#### PROMPT:
Scale up the items below by copying every line, requests included, after multiplying each coordinate in the answers by 2.6 and rounding to whole numbers, with halves going up. Cover all the items, and leave the pictures out of your answer.

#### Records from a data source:
★ ★ ★

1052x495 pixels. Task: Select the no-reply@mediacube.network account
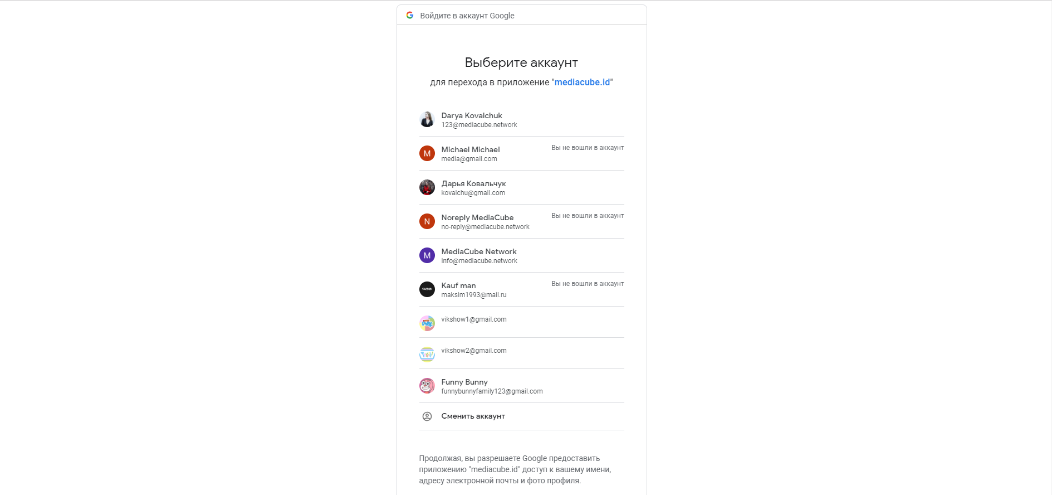522,222
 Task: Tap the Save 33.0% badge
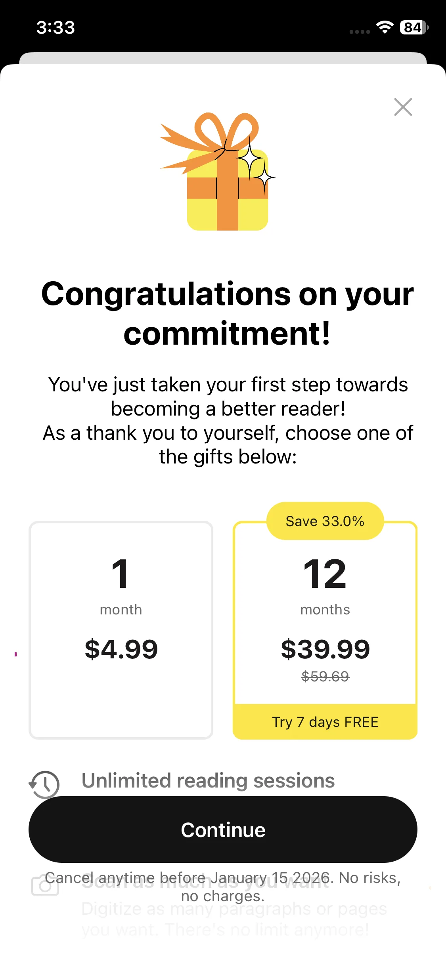click(325, 521)
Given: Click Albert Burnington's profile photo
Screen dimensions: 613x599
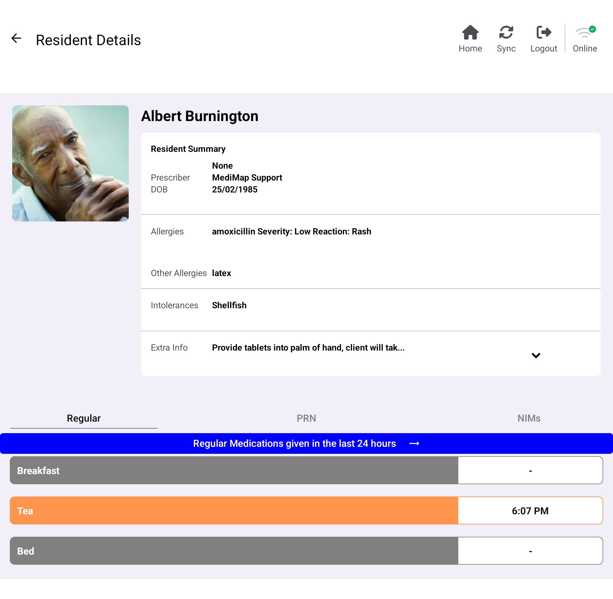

★ ★ ★

#### SOLUTION TO THIS TASK:
1052x495 pixels. Task: Select the no-reply@mediacube.network account
1357,577
 Task: Tap the Save 33.0% badge
click(845, 1355)
Given: Click Albert Burnington's profile photo
Screen dimensions: 613x599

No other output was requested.